What Secure Score Measures Here
- Cloud app discovery enabled so shadow IT is visible.
- User consent to apps restricted to verified publishers or an admin-consent workflow.
- Risky OAuth apps reviewed and revoked.
- Conditional Access session controls applied to sensitive apps.
The Controls That Matter
Defender for Cloud Apps (the CASB). This is the core of the pillar. It discovers shadow IT by analysing traffic — often straight from the Defender for Endpoint agent, no log upload needed — and scores thousands of apps, including a growing catalogue of generative-AI tools. From there you sanction, monitor, or block.

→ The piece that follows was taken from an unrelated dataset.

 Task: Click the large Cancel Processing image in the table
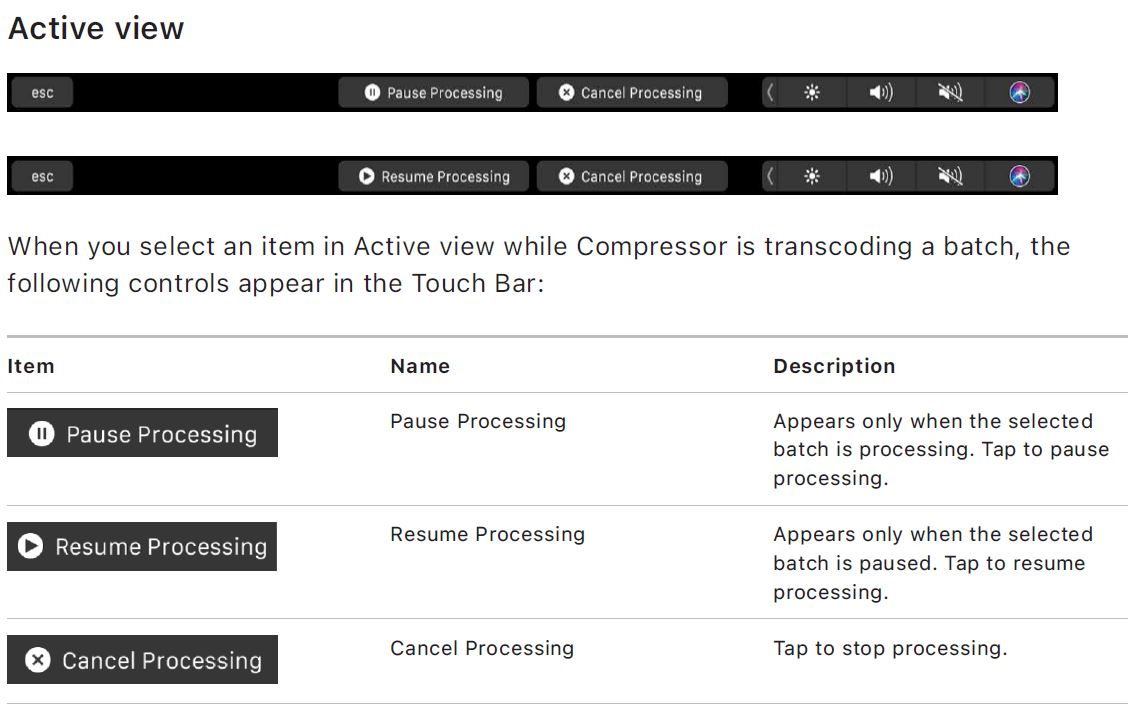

OAuth and enterprise app governance. The consent screen is the new phishing lure. Restrict user consent to verified publishers, require admin consent for anything broader, and review existing grants — revoke the over-permissioned and the unrecognised. This starts in the Identity pillar and pays off here.
Conditional Access App Control. Session-level enforcement that proxies traffic through Defender for Cloud Apps. Block download of a labelled document to an unmanaged browser, prevent copy-paste, watermark what is viewed in-session — real-time control over what a sanctioned app is allowed to do.
App protection for the data inside apps. The Devices pillar's app protection policies matter here too: they keep corporate data from leaking out of sanctioned mobile apps into personal ones.
How to Roll It Out
Phase one: Enable Defender for Cloud Apps discovery. Review the app inventory, sanction the known-good, block the clearly-risky.
Phase two: Lock down OAuth consent. Require admin consent for third-party apps, review and prune existing grants, and turn on anomaly detection for OAuth apps.
Phase three: Deploy Conditional Access App Control for your most sensitive SaaS. Route those sessions through the reverse proxy and apply real-time download and copy controls.
Common Mistakes
Assuming you have no shadow IT. Every tenant does. The only question is whether you can see it. Turn on discovery before you claim otherwise.
Leaving user consent wide open. Default consent settings let any user grant a third-party app access to their data. Restrict it — this is one of the cheapest, highest-value changes in the whole model.
Enabling Copilot and other AI apps blind. Generative-AI tools are apps too. Know which ones your users are feeding data into before it becomes an incident.
Glossary
- Defender for Cloud Apps (CASB)
- A Cloud Access Security Broker that discovers shadow IT, scores SaaS apps, and lets you sanction, monitor, or block them.
- Shadow IT
- SaaS applications in use across the organisation that IT never approved or, often, ever knew about.
- OAuth consent
- The screen where a user grants a third-party app token-based access to their Microsoft 365 data — a common, password-free attack vector when left unrestricted.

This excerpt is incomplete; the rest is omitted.